Simple Methods to Detect Triacylglycerol Biosynthesis in a Yeast-Based Recombinant System

Standard methods to quantify the activity of triacylglycerol (TAG) synthesizing enzymes DGAT and PDAT (TAG-SE) require a sensitive but rather arduous laboratory assay based on radio-labeled substrates. Here we describe two straightforward methods to detect TAG production in baker's yeast Saccharomyces cerevisiae. First we demonstrate that a quadruple knockout yeast strain deficient in storage lipids has a reduced growth rate in a medium supplemented with fatty acids.

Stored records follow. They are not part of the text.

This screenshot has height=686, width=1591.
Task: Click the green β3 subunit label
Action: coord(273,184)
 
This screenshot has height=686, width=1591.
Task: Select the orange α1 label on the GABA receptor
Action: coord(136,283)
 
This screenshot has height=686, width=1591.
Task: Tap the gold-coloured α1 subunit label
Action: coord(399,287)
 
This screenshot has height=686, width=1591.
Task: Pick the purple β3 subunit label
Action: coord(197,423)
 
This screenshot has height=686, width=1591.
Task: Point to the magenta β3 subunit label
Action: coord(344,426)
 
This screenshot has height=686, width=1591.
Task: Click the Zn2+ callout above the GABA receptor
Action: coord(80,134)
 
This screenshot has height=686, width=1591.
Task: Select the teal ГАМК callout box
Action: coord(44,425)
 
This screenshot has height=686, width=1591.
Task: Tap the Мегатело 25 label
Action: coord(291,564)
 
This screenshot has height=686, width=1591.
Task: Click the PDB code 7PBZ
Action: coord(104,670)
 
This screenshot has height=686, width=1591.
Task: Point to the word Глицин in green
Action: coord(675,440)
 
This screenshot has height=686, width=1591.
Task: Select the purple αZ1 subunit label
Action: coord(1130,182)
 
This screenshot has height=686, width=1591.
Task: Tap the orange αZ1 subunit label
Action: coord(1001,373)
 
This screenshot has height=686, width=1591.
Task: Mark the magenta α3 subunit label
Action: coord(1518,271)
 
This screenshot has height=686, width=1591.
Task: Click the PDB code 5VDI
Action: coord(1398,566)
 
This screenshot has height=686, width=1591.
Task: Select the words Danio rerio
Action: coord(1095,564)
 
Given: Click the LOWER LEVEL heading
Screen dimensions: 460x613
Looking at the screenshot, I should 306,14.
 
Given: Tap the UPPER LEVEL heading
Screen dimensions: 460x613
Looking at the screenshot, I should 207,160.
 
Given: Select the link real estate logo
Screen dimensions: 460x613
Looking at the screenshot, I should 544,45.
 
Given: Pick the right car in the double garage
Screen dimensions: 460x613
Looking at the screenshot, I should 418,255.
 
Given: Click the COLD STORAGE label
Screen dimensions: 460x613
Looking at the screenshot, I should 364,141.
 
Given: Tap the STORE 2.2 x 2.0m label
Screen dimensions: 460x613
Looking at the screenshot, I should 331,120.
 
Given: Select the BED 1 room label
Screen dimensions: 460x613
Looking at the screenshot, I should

This phenotype is rescued by restoring TAG biosynthesis and can be thus used to select yeast cells expressing a recombinant TAG-SE. In the second method, the activity of the recombinant enzyme is measured in a fluorescent in situ assay using Nile red dye that is specific for neutral lipids. Correlation between Nile red fluorescence and enzyme activity is demonstrated with several mutants of a TAG synthesizing enzyme. This yeast live-cell-based assay is rapid, inexpensive, sensitive, and is amenable to high-throughput applications. The methods can be used for a variety of applications such as isolation of novel genes, directed evolution, gene-specific drug screening and will facilitate novel approaches in the research of TAG-SE.